▸ **Brief 1**
Print the passage of the Shadow Mountain report between "The allegations of" and "statistics involving children.", inclusive.
▸ **Brief 2**
According to the Shadow Mountain report, why does Dr. Sarah Coffey consider the problem larger than a single facility? Answer in one to three sentences.
▸ **Brief 3**
Go on with the Shadow Mountain report from the point at which it ends.

▸ **Text excerpt**

== Segment start ==

Videos show children being restrained by employees at Shadow Mountain Behavioral Health; they’re part of a BuzzFeed investigation into alleged abuse and misconduct at the Tulsa center.
Since the videos have come out, many people have said they, too, either witnessed or endured abuse; but one child psychiatrist said it’s much bigger than just Shadow Mountain.
The allegations of abuse and misconduct at a Tulsa mental health facility for children have some people outraged - taking to social media, sharing their stories and asking for something to be done.
Dr. Sarah Coffey, a child and adolescent psychiatrist with OU-Tulsa, says it’s more than just one facility.
"I've been working here as a child psychiatrist in Oklahoma since 2014, and I'm certainly aware of the lack of resources here in Oklahoma as well as the decreased funding to kind of help support mental health really across the spectrum of care delivery," she said.
According to the Oklahoma Department of Mental Health and Substance Abuse Services, we rank third in the nation for mental illness in adults. The state does not list statistics involving children.

== Segment end ==

▸ **Study material**
== Segment start ==

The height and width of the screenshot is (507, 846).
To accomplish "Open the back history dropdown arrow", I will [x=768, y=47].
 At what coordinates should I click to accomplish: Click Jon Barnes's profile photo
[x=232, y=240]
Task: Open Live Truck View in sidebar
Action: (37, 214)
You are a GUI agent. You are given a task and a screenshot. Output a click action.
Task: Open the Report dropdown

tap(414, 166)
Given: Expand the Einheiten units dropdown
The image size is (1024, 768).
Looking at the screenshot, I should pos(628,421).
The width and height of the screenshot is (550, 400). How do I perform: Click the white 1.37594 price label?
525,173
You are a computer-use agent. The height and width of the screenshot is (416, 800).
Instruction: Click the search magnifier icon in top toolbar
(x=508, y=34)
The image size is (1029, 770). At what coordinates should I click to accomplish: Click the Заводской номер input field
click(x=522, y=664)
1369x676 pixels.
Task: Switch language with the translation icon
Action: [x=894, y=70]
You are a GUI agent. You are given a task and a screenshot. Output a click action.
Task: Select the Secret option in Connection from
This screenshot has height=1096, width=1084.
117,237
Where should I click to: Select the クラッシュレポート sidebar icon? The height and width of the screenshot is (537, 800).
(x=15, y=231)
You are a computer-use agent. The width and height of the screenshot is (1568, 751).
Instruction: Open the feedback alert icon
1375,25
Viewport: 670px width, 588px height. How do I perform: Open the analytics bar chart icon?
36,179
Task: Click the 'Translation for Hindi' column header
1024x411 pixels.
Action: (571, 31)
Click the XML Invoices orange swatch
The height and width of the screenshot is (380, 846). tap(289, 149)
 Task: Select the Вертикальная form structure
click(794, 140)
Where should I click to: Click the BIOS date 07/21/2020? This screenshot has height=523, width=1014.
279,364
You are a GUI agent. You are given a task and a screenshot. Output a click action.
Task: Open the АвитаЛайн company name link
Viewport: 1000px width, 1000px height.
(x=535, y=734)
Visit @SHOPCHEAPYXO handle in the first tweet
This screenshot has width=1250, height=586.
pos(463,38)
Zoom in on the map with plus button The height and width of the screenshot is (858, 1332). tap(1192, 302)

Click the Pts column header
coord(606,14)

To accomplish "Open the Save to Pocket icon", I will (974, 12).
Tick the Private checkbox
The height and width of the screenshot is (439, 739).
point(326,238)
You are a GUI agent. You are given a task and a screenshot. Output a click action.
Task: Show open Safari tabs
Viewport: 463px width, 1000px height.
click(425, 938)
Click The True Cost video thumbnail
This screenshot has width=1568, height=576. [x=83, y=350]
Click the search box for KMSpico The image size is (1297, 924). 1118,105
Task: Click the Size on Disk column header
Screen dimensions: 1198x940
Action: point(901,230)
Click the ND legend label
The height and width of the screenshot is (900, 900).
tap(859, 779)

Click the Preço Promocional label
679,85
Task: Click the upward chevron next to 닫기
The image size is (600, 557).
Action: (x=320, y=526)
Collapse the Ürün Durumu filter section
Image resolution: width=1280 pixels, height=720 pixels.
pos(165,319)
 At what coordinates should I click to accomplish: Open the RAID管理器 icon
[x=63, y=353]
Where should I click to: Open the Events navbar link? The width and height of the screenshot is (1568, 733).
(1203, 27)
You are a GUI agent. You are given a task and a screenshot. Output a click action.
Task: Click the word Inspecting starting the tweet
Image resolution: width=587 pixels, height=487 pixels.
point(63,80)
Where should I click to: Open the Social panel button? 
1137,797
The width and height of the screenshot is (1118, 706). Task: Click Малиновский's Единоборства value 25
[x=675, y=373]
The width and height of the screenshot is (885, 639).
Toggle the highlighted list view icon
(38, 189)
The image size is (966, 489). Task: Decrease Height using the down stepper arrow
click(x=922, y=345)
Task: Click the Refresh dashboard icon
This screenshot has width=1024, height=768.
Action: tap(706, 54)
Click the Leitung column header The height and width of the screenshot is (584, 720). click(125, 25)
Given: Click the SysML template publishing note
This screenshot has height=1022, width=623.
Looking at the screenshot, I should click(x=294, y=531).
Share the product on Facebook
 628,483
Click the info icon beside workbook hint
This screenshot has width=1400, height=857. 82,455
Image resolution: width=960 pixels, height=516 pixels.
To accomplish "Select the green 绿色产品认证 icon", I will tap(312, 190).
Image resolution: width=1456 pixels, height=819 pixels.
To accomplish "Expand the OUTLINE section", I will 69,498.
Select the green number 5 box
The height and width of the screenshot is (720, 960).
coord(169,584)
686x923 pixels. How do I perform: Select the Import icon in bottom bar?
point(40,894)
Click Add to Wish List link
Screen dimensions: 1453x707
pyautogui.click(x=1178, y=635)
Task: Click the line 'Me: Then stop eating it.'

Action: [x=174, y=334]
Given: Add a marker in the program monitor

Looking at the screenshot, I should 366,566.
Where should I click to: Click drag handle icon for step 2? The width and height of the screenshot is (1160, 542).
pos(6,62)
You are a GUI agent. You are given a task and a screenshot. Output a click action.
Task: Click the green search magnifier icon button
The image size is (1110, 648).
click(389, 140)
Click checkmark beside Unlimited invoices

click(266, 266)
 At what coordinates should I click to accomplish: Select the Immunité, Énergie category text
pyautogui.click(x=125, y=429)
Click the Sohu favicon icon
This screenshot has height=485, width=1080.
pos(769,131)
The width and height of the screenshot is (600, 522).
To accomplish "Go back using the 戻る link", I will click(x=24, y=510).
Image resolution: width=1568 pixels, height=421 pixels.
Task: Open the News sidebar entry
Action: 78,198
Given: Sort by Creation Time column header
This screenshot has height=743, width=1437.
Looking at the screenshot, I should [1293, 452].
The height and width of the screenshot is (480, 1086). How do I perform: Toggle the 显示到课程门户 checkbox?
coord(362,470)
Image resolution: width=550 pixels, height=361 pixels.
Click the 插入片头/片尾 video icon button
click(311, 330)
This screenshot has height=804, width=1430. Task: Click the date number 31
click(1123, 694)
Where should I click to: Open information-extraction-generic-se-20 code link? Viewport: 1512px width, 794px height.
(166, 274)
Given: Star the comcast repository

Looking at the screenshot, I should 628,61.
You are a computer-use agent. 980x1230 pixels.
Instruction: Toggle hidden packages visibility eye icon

== Segment end ==

▸ **Answer box 1**
The allegations of abuse and misconduct at a Tulsa mental health facility for children have some people outraged - taking to social media, sharing their stories and asking for something to be done.
Dr. Sarah Coffey, a child and adolescent psychiatrist with OU-Tulsa, says it’s more than just one facility.
"I've been working here as a child psychiatrist in Oklahoma since 2014, and I'm certainly aware of the lack of resources here in Oklahoma as well as the decreased funding to kind of help support mental health really across the spectrum of care delivery," she said.
According to the Oklahoma Department of Mental Health and Substance Abuse Services, we rank third in the nation for mental illness in adults. The state does not list statistics involving children.

▸ **Answer box 2**
She has worked as a child psychiatrist in Oklahoma since 2014. From that work she knows the state lacks resources and has cut the funding that supports mental health across the spectrum of care delivery.

▸ **Answer box 3**
Many of those suffering do not receive adequate treatment.
Coffey said there is a laundry list of factors to the problem, including a lack of training, limited funding, and a lack of resources.
"Quite often there's a lot of turnover, so you have a lot of people that are not trauma-informed working with kids - you might have people that have their own mental health or emotional difficulties that they are struggling with, and, quite frankly, they are probably not adequately supported to really manage the degree of complexity of the children that are on the inpatient ward," Coffey said.
These issues result in instances of possible abuse or mistreatment.
"When there's a lot of chaos within these facilities, whenever there's a lot of staff turnover, it can be re-traumatizing for a variety of different reasons," Coffey said. “There are certain things that can be inexcusable and we need to do better to protect our youth."
Coffey said while many say Shadow Mountain should close, she points out facilities like this are the only ones who provide in-patient care for those most at risk.